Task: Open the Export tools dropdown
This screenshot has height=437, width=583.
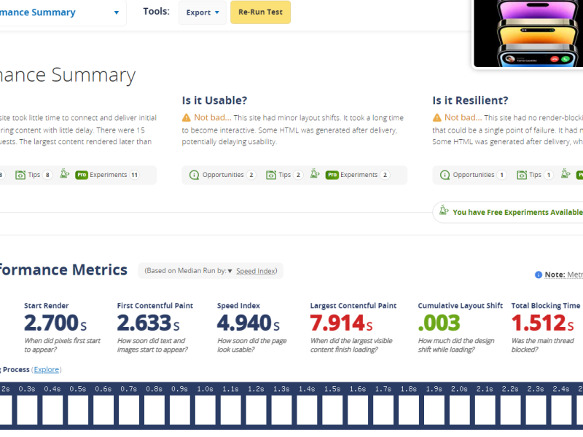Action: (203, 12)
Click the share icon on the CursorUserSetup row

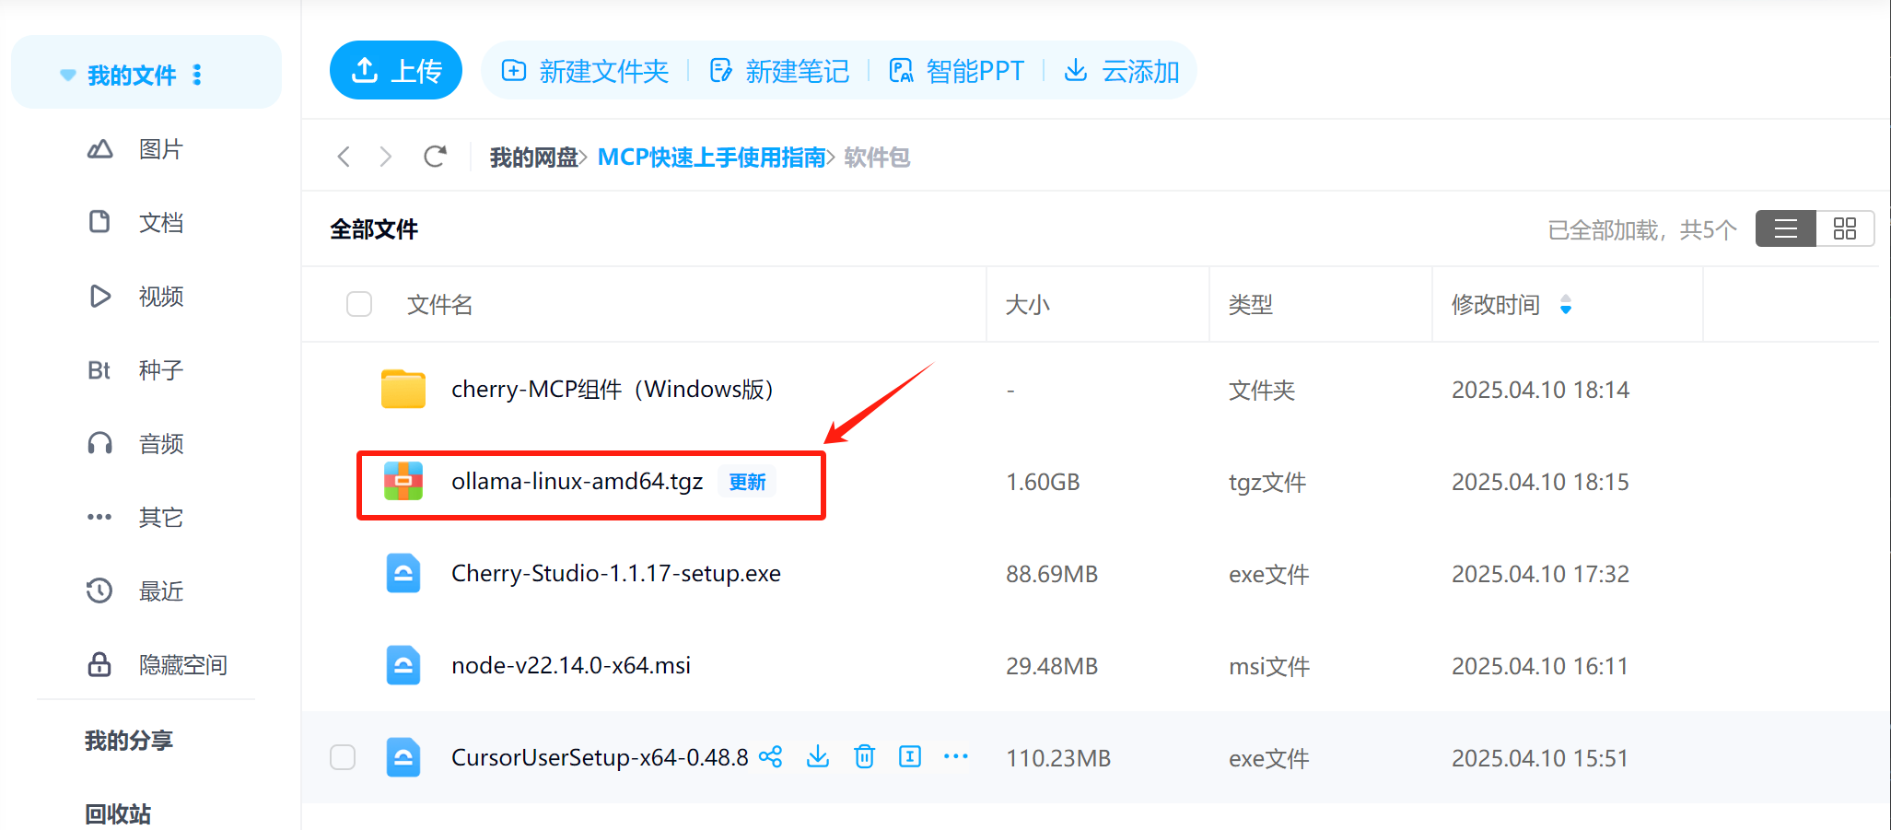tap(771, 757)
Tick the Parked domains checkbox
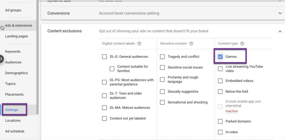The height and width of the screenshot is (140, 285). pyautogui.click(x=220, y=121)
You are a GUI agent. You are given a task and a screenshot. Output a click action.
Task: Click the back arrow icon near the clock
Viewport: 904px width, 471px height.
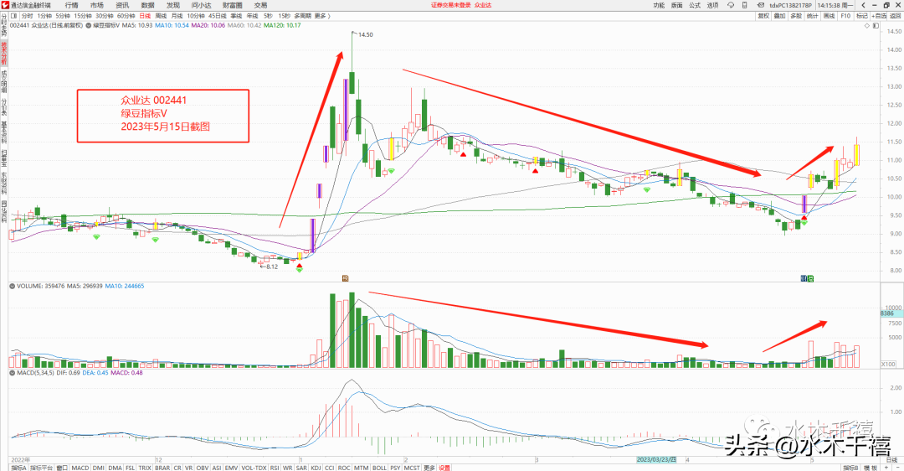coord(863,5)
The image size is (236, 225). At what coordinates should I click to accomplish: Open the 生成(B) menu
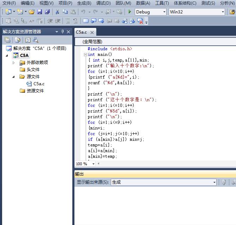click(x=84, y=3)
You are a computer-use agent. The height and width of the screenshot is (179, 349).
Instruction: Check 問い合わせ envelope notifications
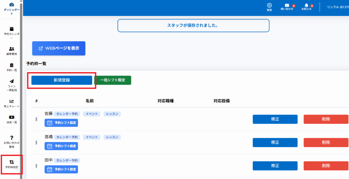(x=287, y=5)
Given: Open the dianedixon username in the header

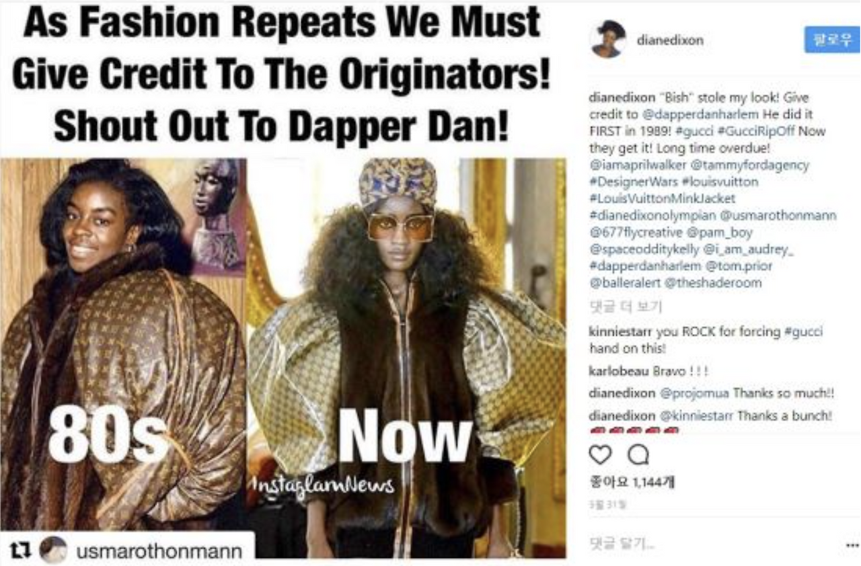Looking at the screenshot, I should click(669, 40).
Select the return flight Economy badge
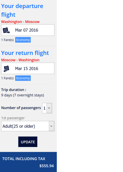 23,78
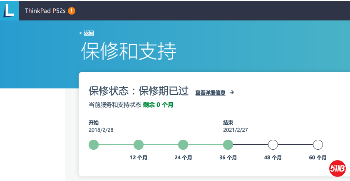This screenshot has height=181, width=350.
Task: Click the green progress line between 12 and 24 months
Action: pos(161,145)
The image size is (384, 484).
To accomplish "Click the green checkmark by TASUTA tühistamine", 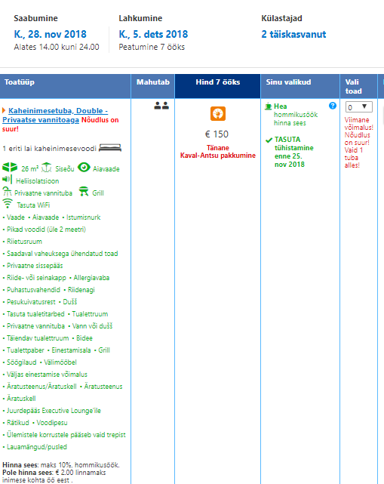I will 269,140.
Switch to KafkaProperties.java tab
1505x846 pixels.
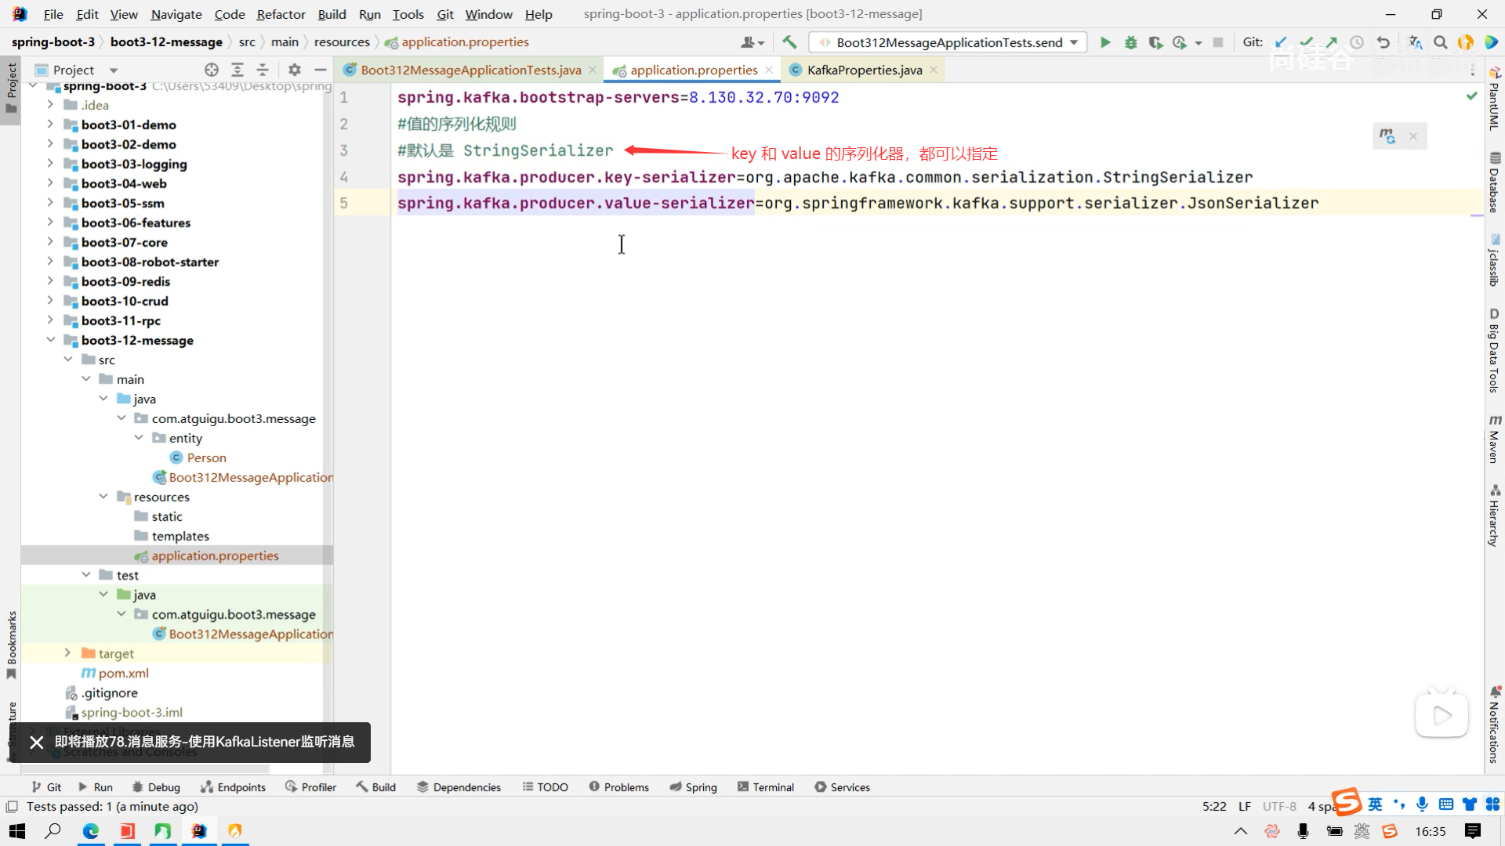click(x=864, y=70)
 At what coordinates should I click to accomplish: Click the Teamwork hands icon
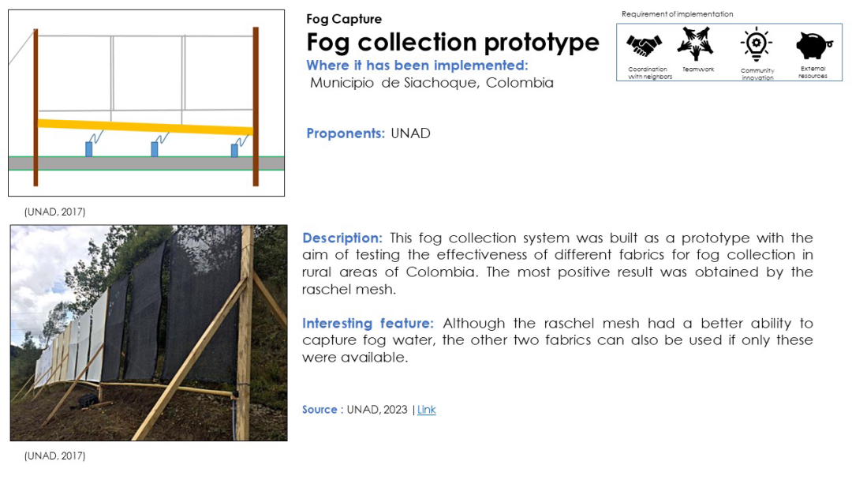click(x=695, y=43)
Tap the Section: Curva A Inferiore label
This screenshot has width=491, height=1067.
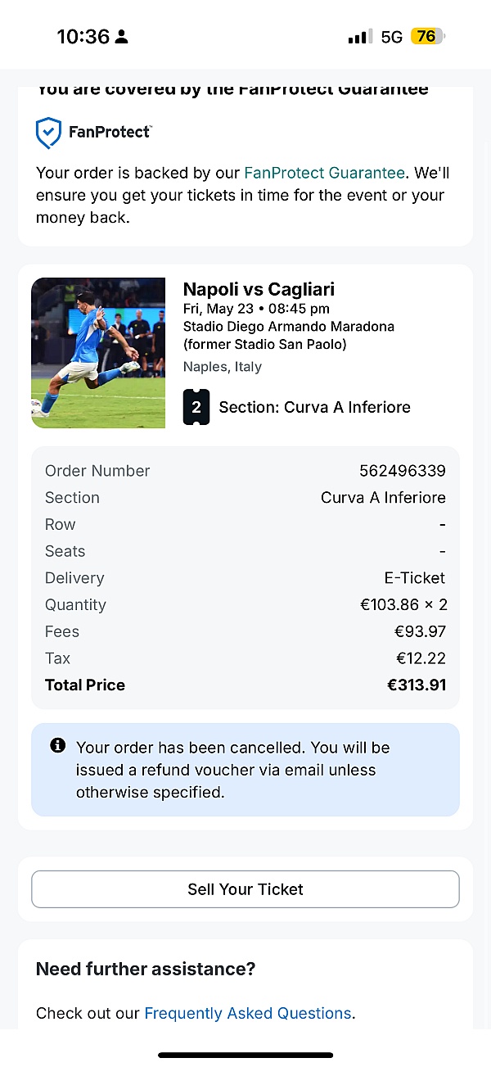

● **REQUIREMENT**:
Return the data above word for word, from its first line through the line containing "click(x=84, y=3)", both ends included. Leave the pictures out.

● **OUTPUT OF THE TASK**:
Task: Open the Export tools dropdown
This screenshot has height=437, width=583.
Action: (203, 12)
Click the share icon on the CursorUserSetup row

tap(771, 757)
Tick the Parked domains checkbox
The height and width of the screenshot is (140, 285). pyautogui.click(x=220, y=121)
You are a GUI agent. You are given a task and a screenshot. Output a click action.
Task: Click the back arrow icon near the clock
Viewport: 904px width, 471px height.
coord(863,5)
The image size is (236, 225). At what coordinates should I click to accomplish: Open the 生成(B) menu
click(x=84, y=3)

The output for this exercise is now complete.